This morning the inside of my mouth felt like a dry dirt road. I tried to taste something else, but it was too late. I sighed, attempting to digest what flashed on my iphone screen.
The facebook update jolted me. I skimmed through my feed and one particular one caused my heart to pulsate. The impact of these particular words played in my mind like a chorus I wanted to forget: MRI found one tumor. Surgery and chemotherapy scheduled soon. My fingers pressed the profile page and in two seconds, I learned he is only thirty-two years old. I knew him in college and our paths crossed a handful of times. From his profile, I learned he has a family, a wife and and a daughter about three years old.
It was only seven in the morning and my day already felt long. My whole body felt heavy in one sudden instant.
I looked at my own husband. Poking him in the ribs, I said, “Are you awake?” He grumbled a bit and said, “I am now.” I told him what I’d learned and asked if he knew him. He remembered him because we all attended the same university. My husband deals with mortality on a consisent basis, often witnessing and pulling life support on the tiniest of souls. His reaction surprised me because his sigh mirrored my own.
All throughout the day, I kept checking updates on his page. Nothing changed. It read the same.
Later that day I learned of other unsettling, tragic news from my sister. It was of somone she knew in passing. On Sunday morning, two brothers decided to work on their car. They finished a minor repair on it, but the younger brother decided to check another part under the hood. As he worked beneath the car, it slipped, crushing him. His older brother attempted to rescue him, but the inevitable happened. He passed away. At age twenty-three.
Some moments it is too much to bear. The reminder that we are all fragile. That fate steers our individual course. The panolpy of emotions sometimes leaves me feeling exposed and vulnerable.
But it also unearths something else.
A brilliant, palpable pressing desire to live.
As I moved throughout the day, my focus lingered a little longer on the lilac colors of the purple bourgenvilla in our front yard. Since my husband had a day off, we decided to have lunch together, splurging on nachos and a brownie with ice cream. I laughed as I stole the last bite of the brownie savoring the chocolate goodness on my tongue. It was an insignificant reminder that there is so much to appreciate, only if you are willing to participate in the actual living.

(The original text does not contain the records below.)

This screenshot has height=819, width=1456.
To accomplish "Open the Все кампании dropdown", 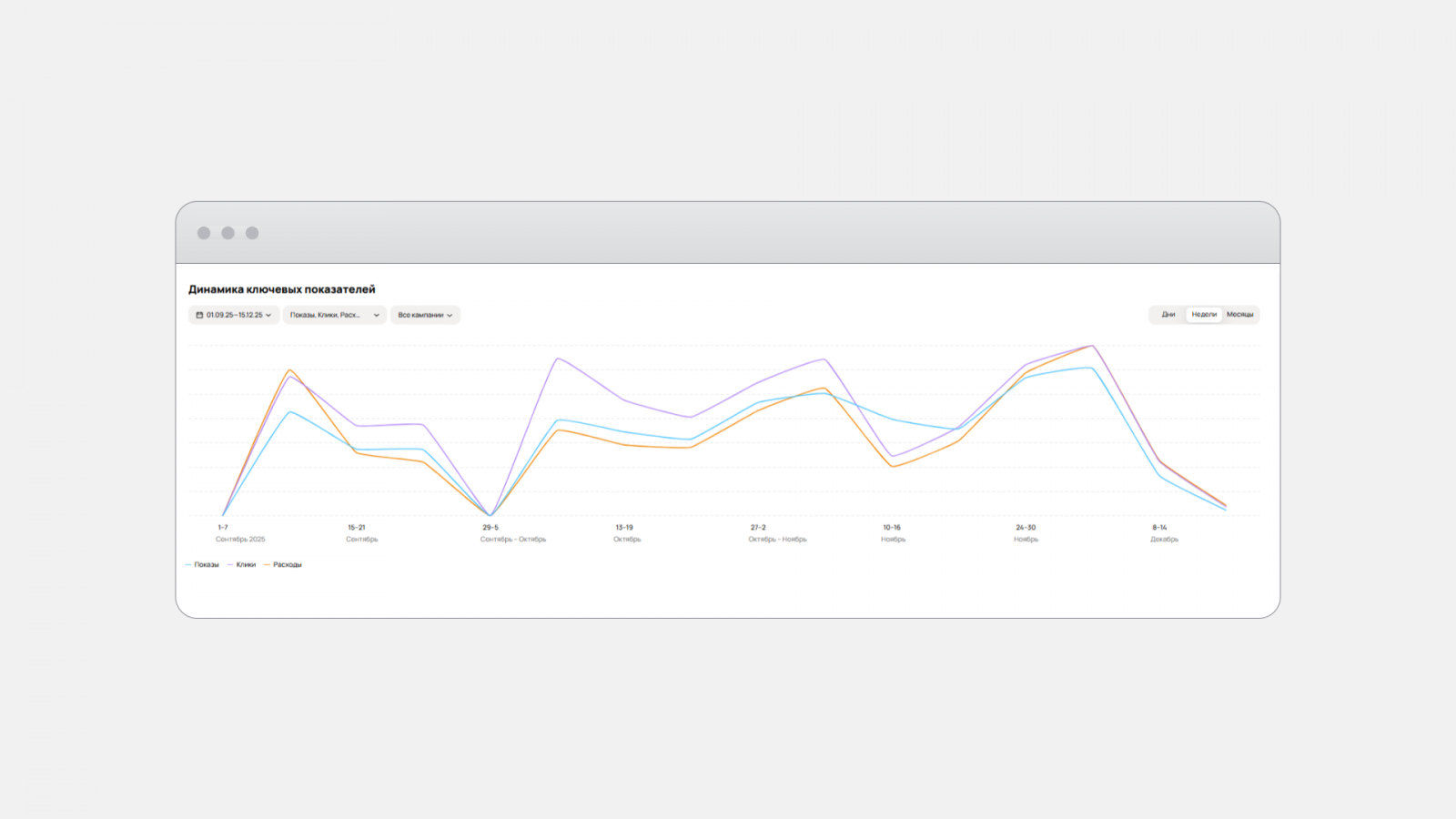I will coord(425,315).
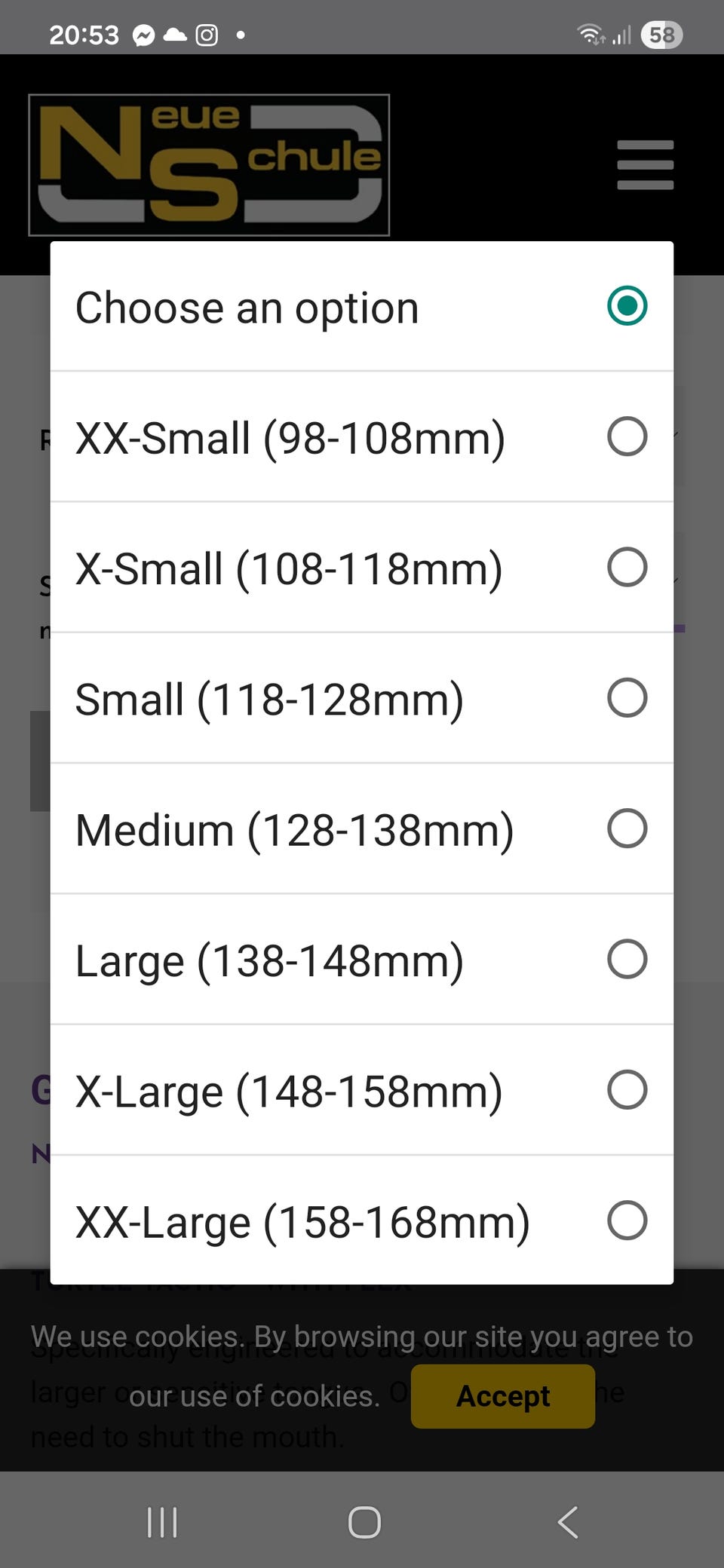Image resolution: width=724 pixels, height=1568 pixels.
Task: Tap the Messenger notification icon
Action: [143, 35]
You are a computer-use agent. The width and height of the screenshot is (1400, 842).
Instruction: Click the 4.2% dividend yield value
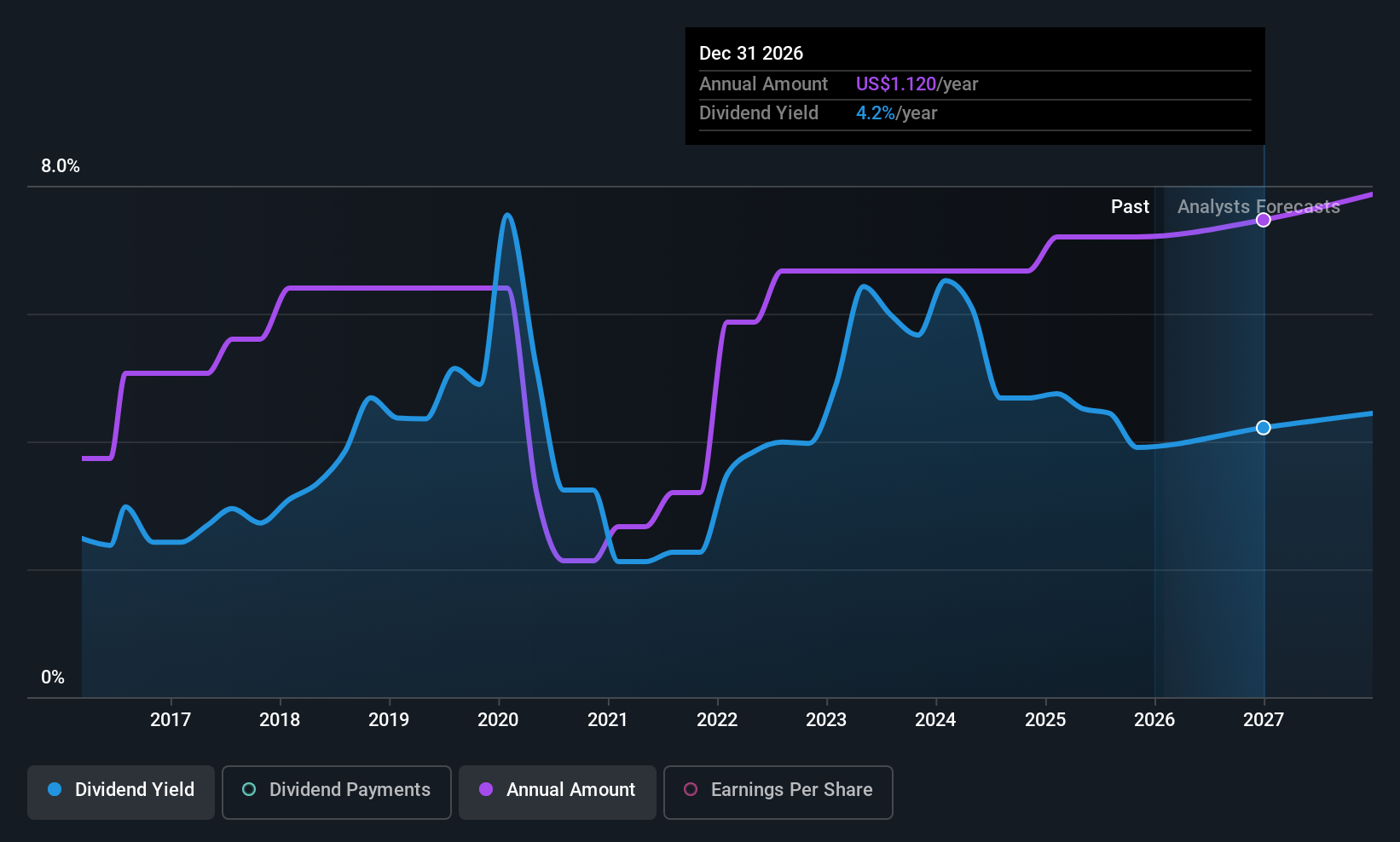pos(876,112)
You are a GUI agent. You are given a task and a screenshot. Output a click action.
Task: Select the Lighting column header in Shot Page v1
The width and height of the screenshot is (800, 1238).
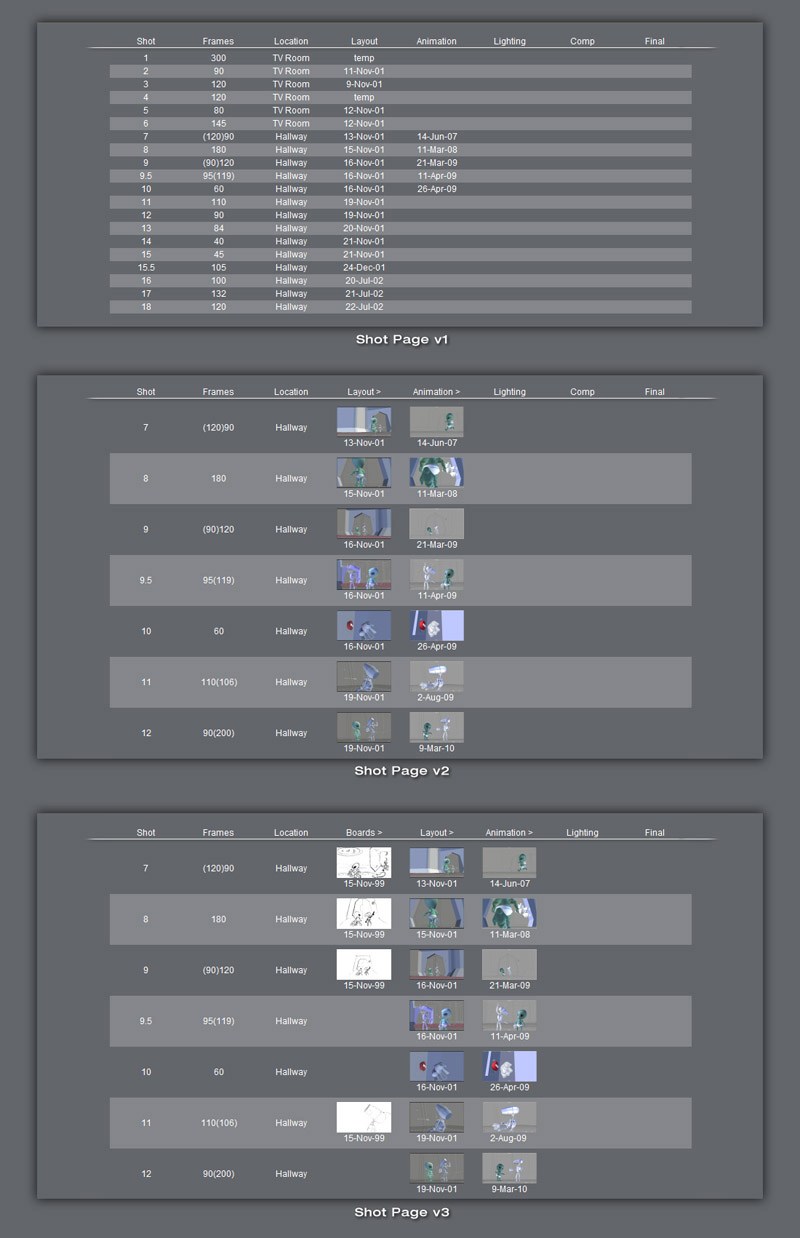tap(509, 42)
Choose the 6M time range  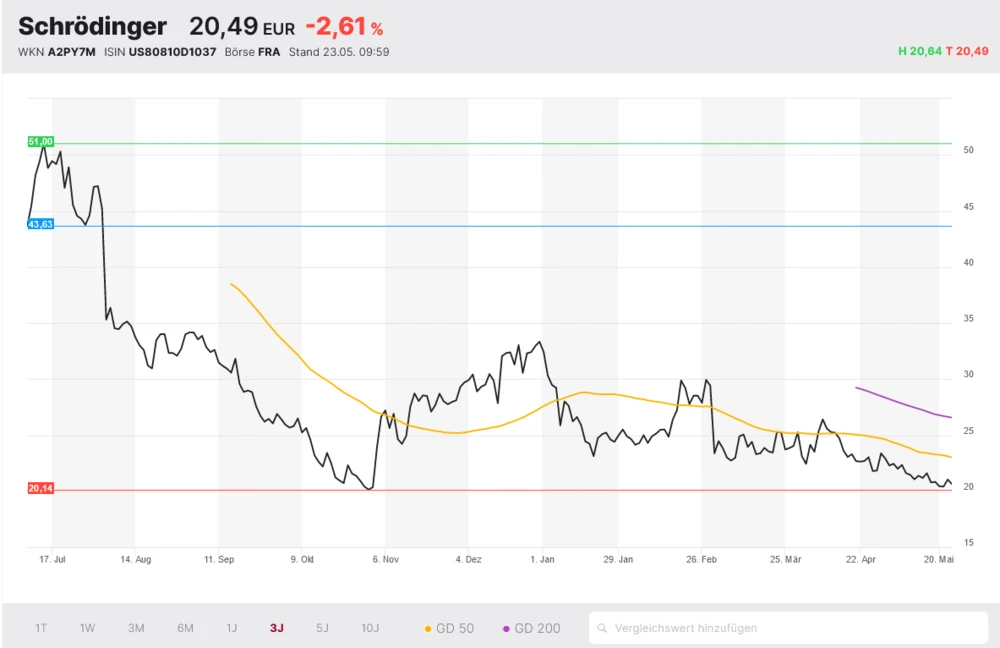[185, 628]
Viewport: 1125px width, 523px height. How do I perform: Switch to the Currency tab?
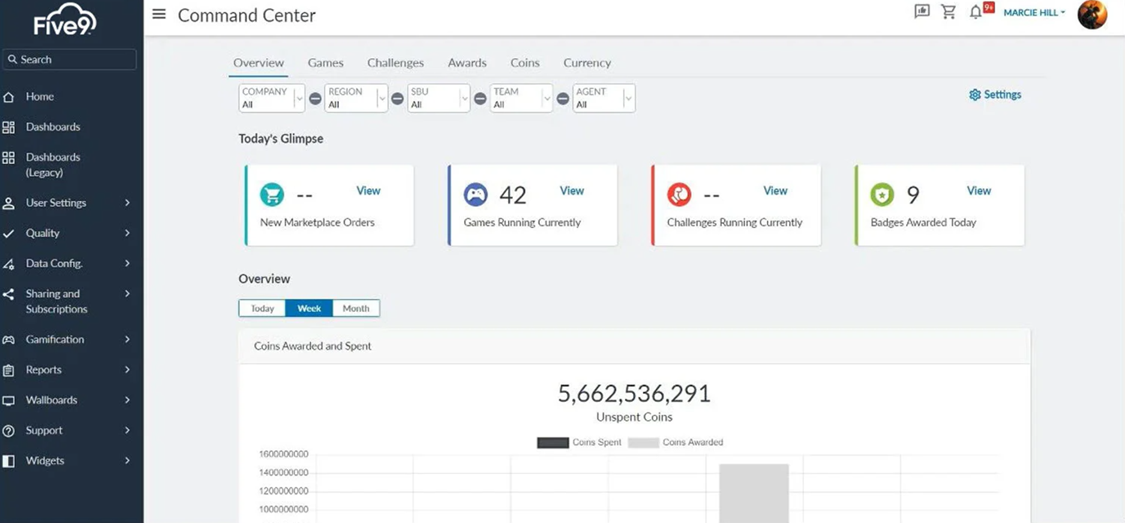[x=587, y=63]
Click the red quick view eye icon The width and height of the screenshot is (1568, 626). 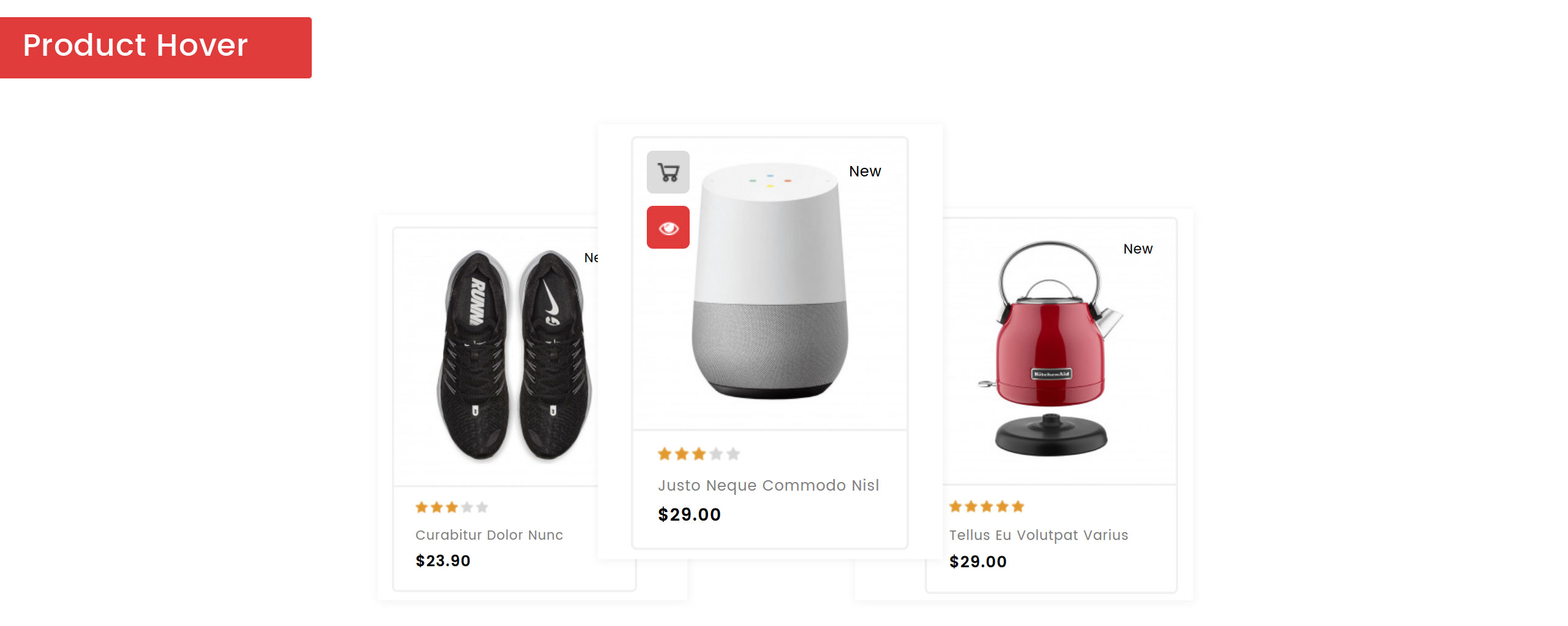tap(668, 227)
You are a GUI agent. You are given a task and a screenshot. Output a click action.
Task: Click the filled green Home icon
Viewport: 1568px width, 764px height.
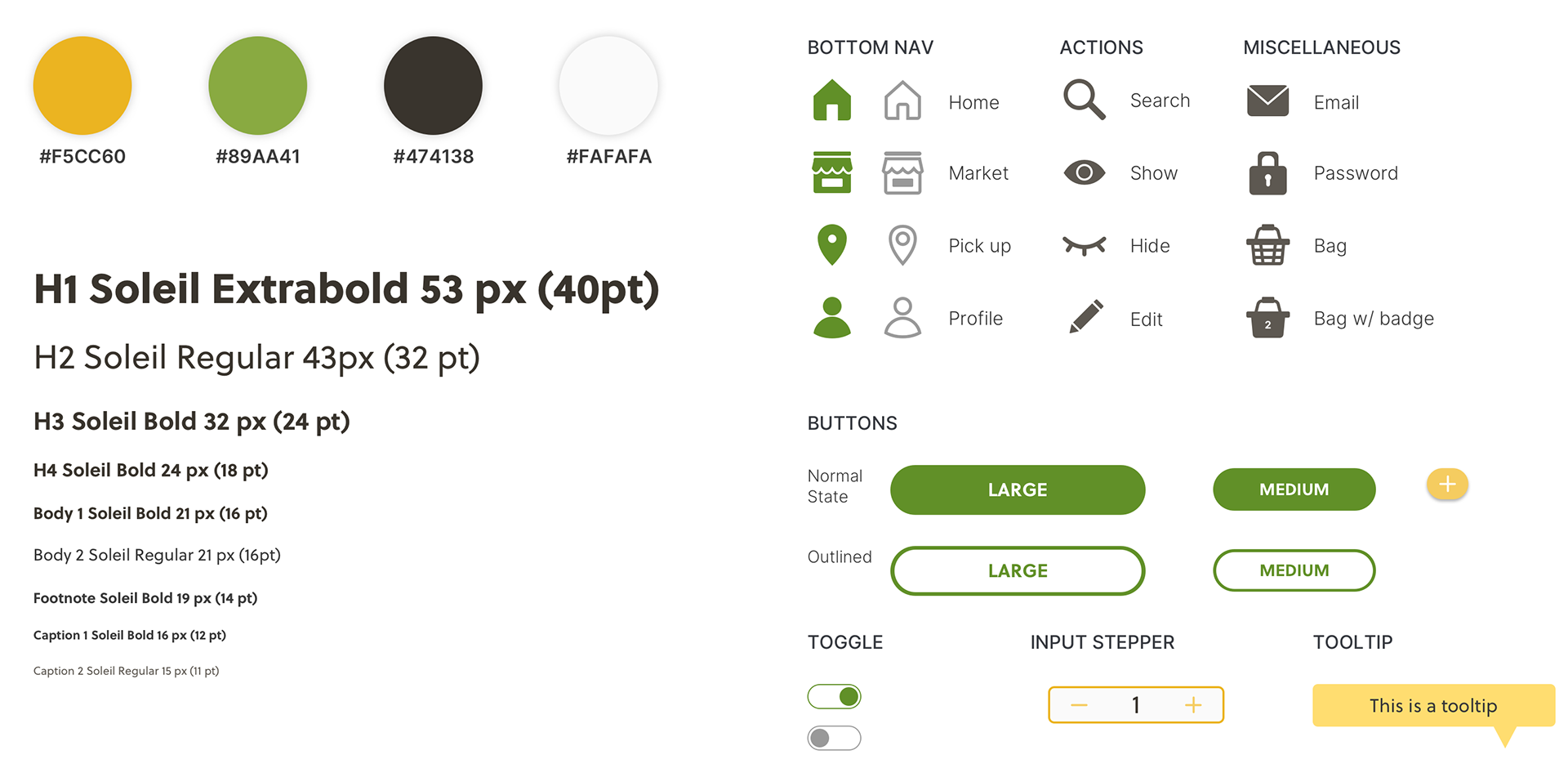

All throughout the day, I thought about what I want to complete in my life. What I keep putting off. How I keep jotting down a million to-do’s but somehow things are left unfinished. We all have those goals, aspirations and that one thing or two things or ten things we really want to do. Sometimes we jot them down, even creating bucket lists, but don’t actively pursue what hides in our souls.We stop living, even though we are alive.
As Mary Oliver says, “Tell me, what is it you plan to do with your one wild and precious life?”
Ask this question. Everyday.
What have you been putting off? Why? What do you want to do with this one wild and precious life? How do you deal with tragic news that happens to others? Does it make you appreciate your own life?